- Marcella, Arkansas Marcella, Arkansas
- Coordinates: 35°47′17″N 91°53′02″W﻿ / ﻿35.78806°N 91.88389°W
- Country: United States
- State: Arkansas
- County: Stone
- Elevation: 417 ft (127 m)
- Time zone: UTC-6 (Central (CST))
- • Summer (DST): UTC-5 (CDT)
- ZIP code: 72555
- Area code: 870
- GNIS feature ID: 58122

= Marcella, Arkansas =

Marcella is an unincorporated community in Stone County, Arkansas, United States. Marcella is located along Arkansas Highway 14, 14.5 mi east-southeast of Mountain View. Marcella has a post office with ZIP code 72555.

==History==
Marcella was called Wallace Creek back in the 1830s. At that time Stone county was part Izard county.

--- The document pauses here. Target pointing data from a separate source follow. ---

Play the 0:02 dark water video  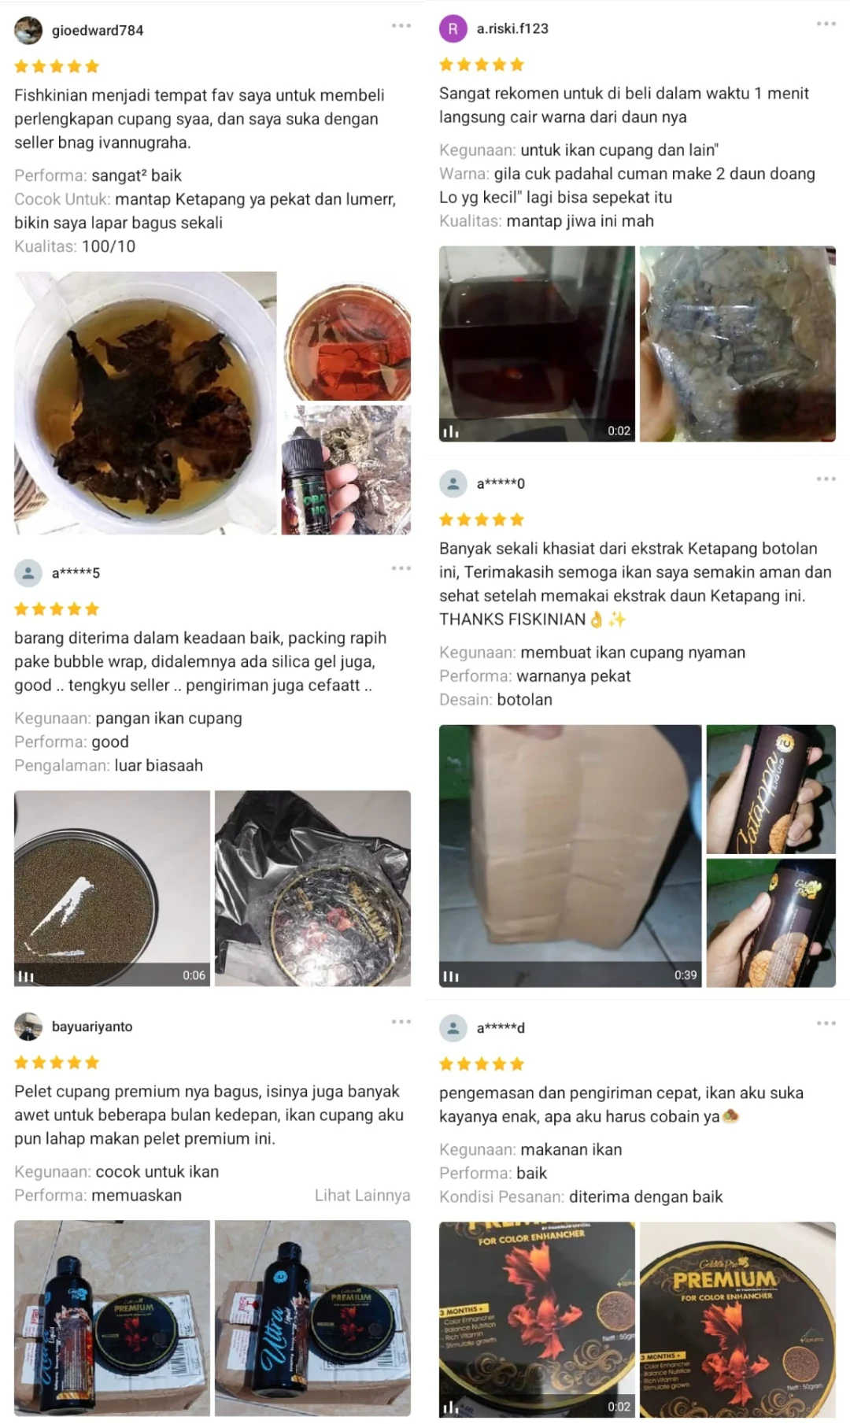click(x=537, y=344)
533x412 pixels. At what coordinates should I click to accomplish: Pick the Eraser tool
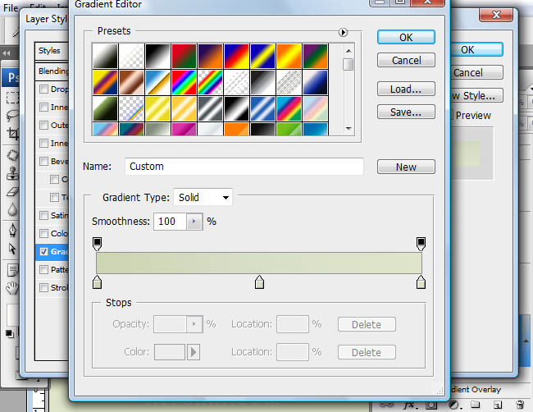point(12,192)
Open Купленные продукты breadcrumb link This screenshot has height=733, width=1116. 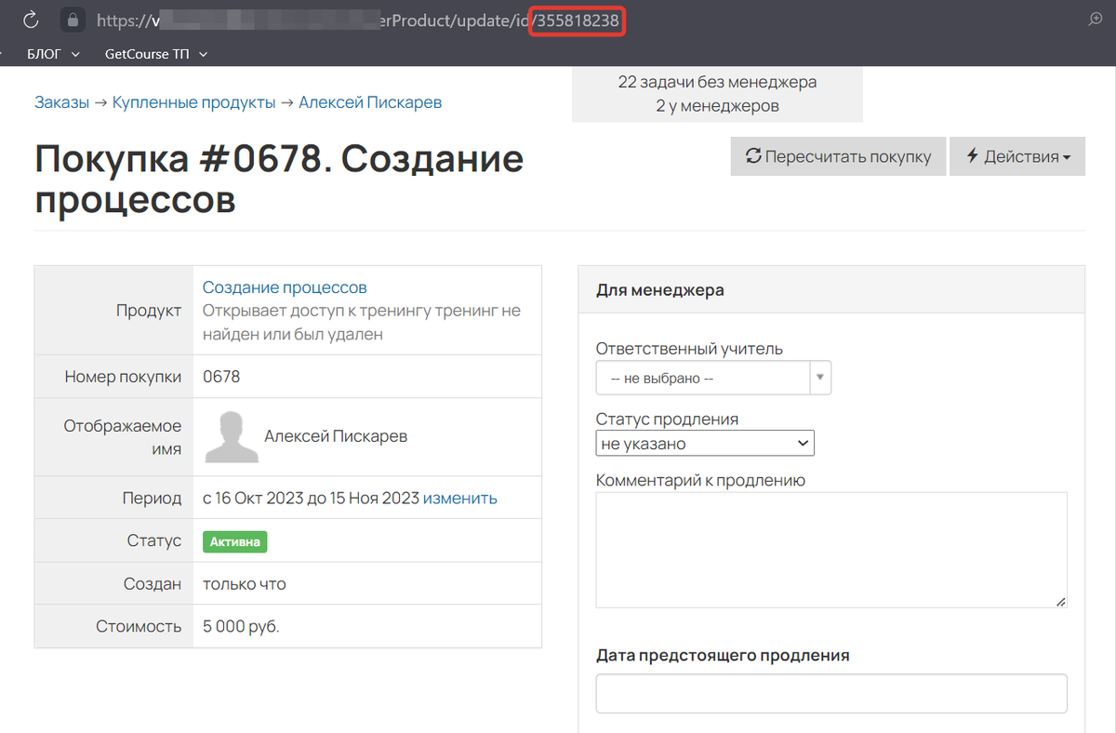(x=193, y=102)
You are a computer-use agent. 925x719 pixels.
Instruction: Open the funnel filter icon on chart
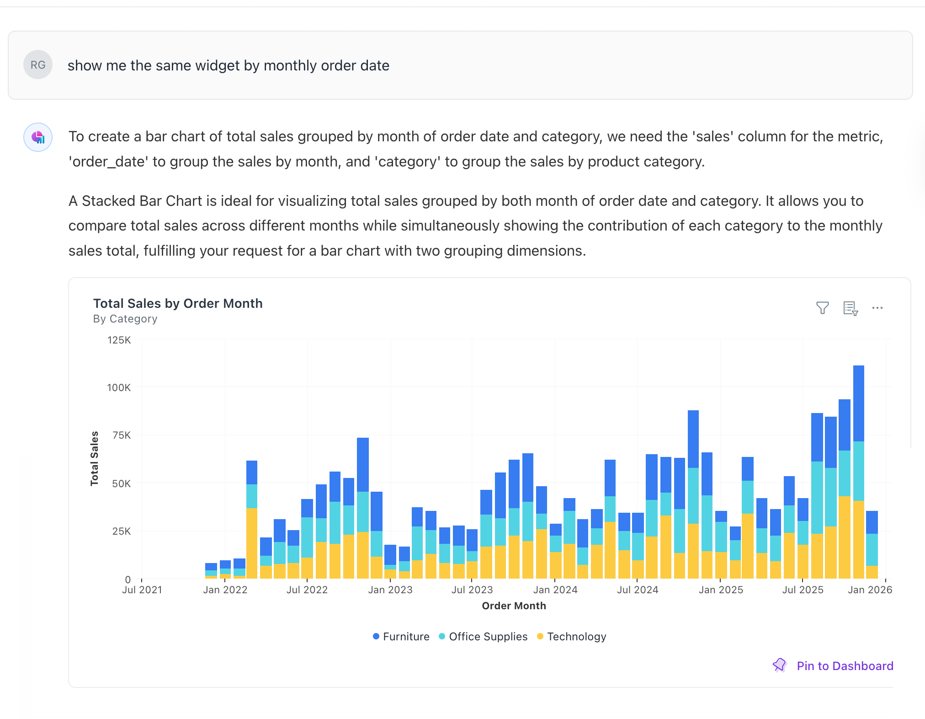pyautogui.click(x=822, y=308)

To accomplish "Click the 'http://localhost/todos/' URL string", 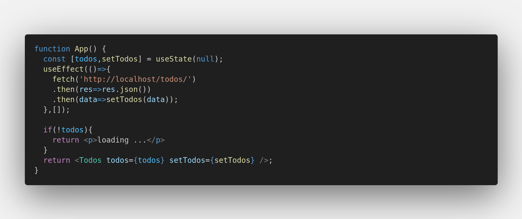I will 135,79.
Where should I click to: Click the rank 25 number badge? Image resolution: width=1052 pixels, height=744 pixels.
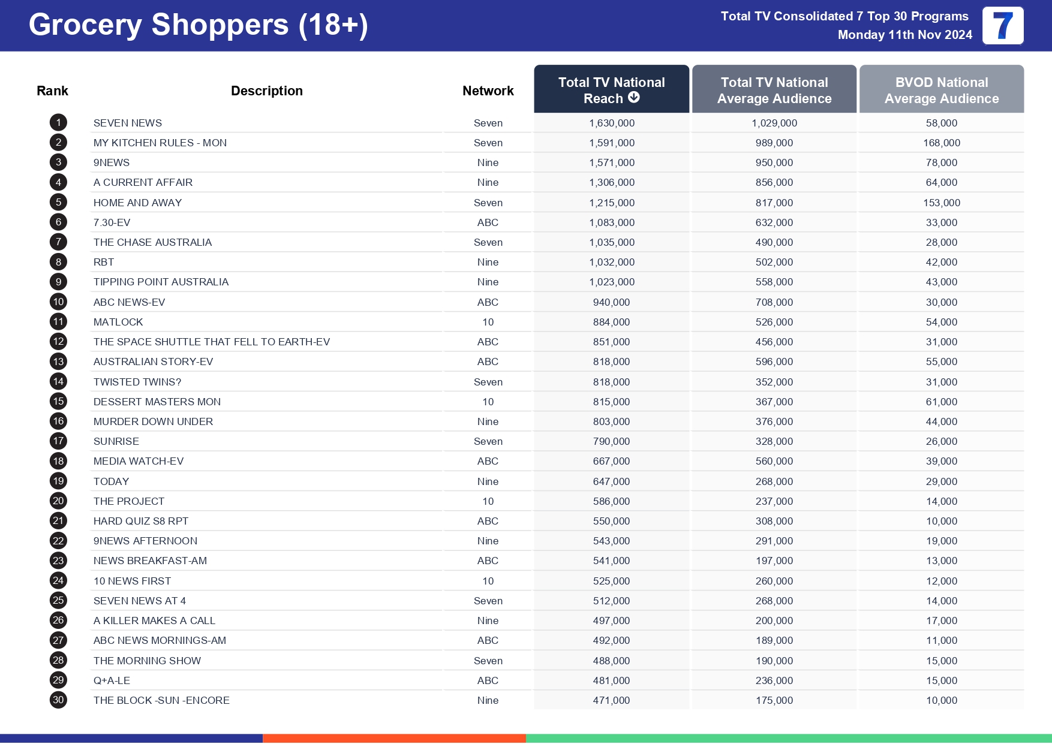[58, 601]
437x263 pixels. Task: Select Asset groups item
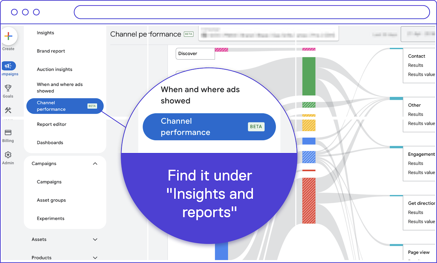tap(51, 200)
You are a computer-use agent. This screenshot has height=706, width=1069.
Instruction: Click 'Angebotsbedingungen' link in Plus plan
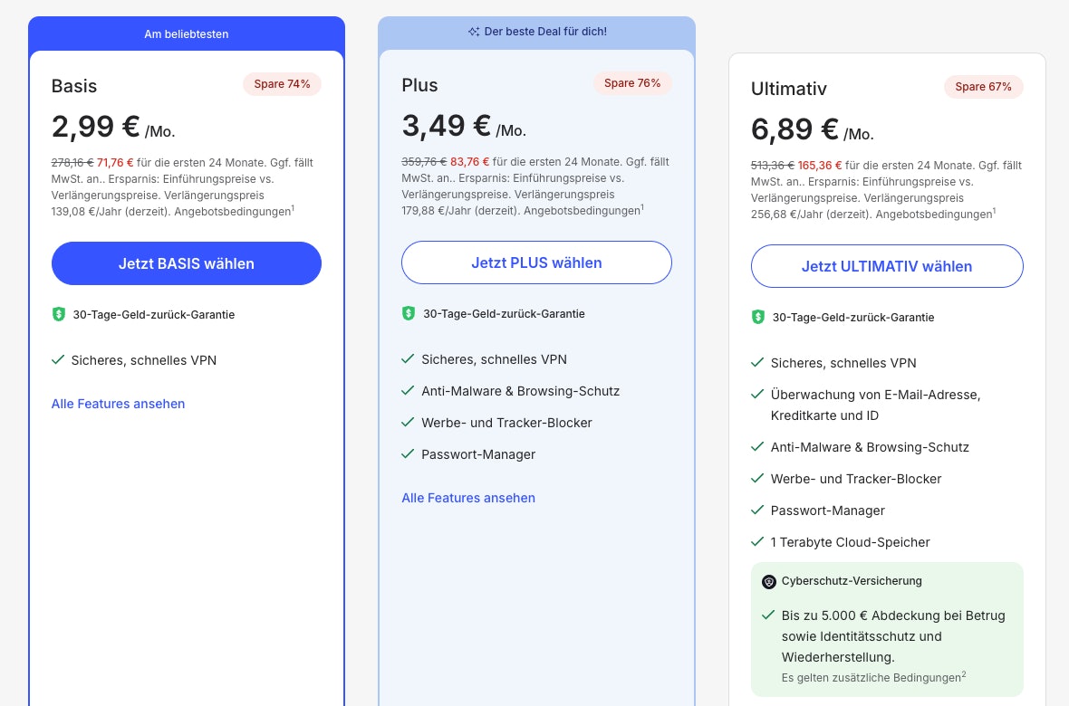pyautogui.click(x=583, y=211)
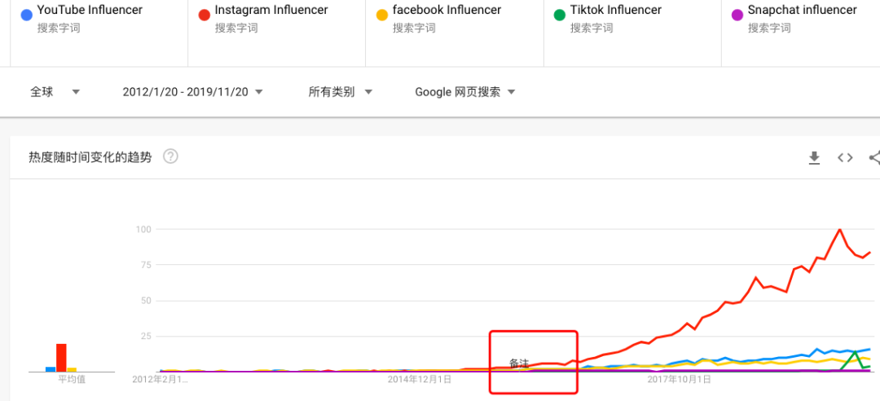Expand the 所有类别 category dropdown
Screen dimensions: 880x401
(x=340, y=92)
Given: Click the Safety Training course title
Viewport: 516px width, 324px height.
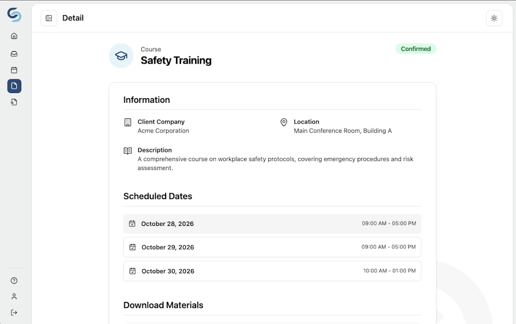Looking at the screenshot, I should point(176,60).
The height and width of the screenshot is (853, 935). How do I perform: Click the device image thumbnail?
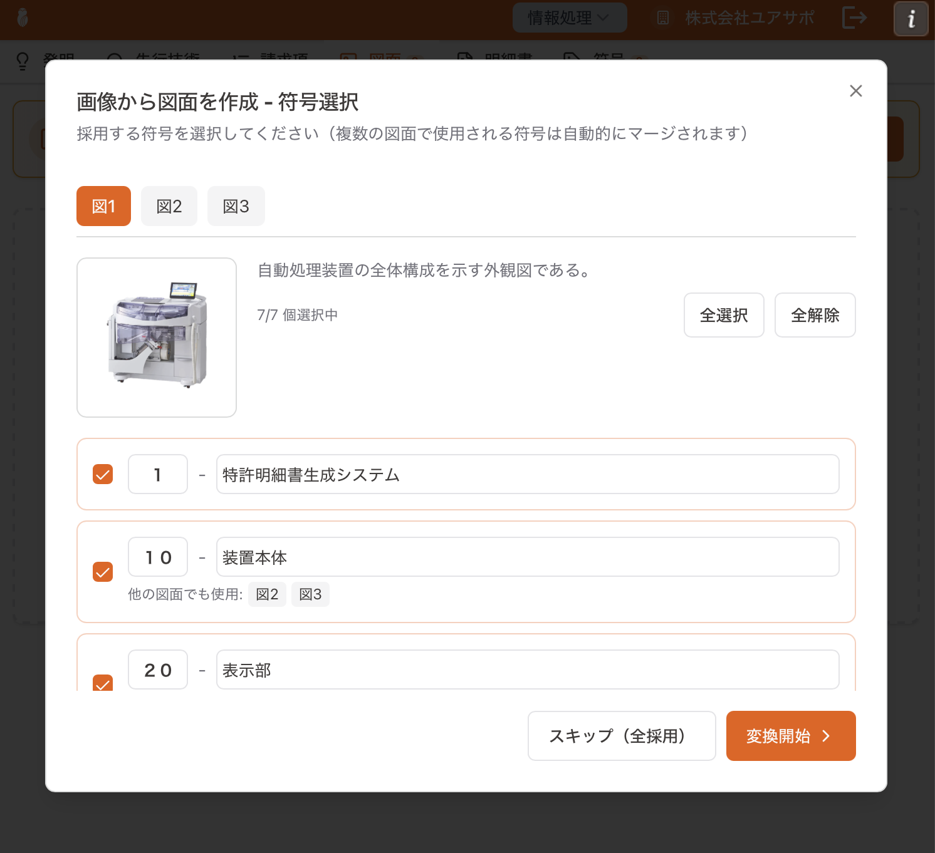pyautogui.click(x=157, y=338)
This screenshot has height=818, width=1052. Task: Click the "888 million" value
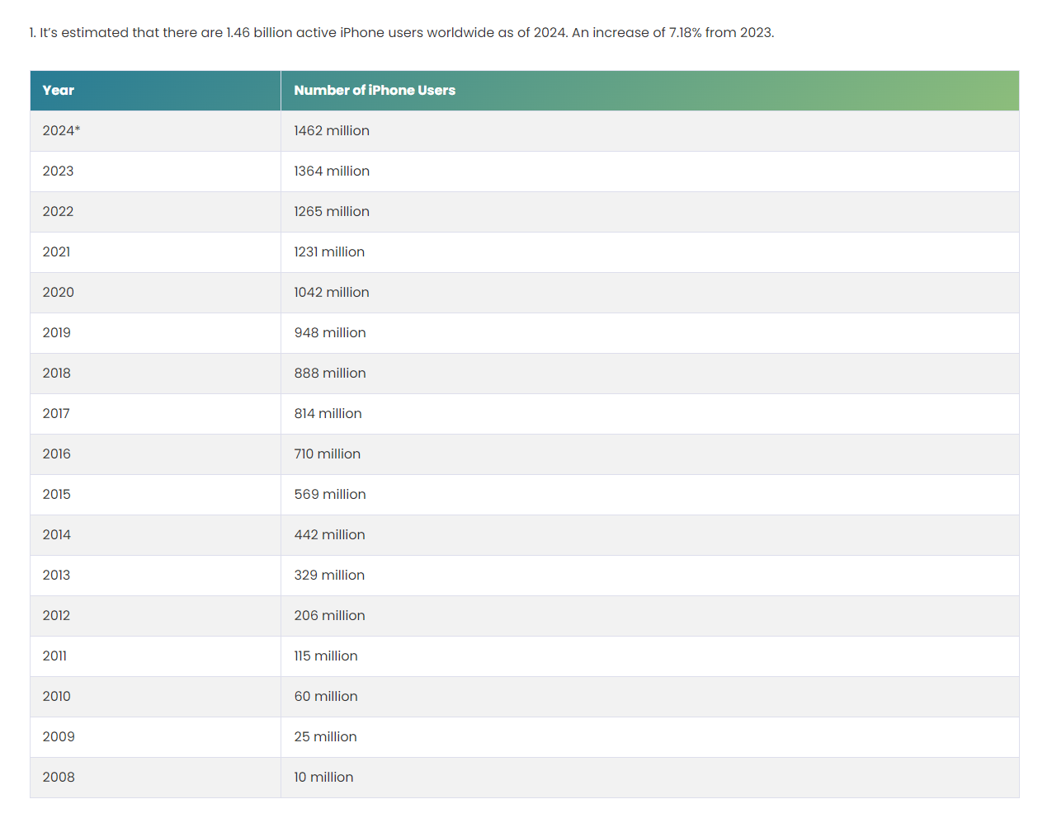point(330,374)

Note: Izard county, Arkansas Territory was established 27 Oct 1825 from Independence county, Arkansas Territory.

Note: Arkansas Territory was established 1828 from Missouri Territory and the Cherokee Nation Tract & Reservation land.

Note: Arkansas the 25th state was established 15 June 1836 from Arkansas Territory, including Oklahoma.

Note: Baxter county, Arkansas was established 24 March 1873 from Fulton, Izard, Searcy and Marion county's, Arkansas.

Note: Stone county, Arkansas was established 21 April 1873 from Izard, Searcy, Independence and Van Buren county's, Arkansas.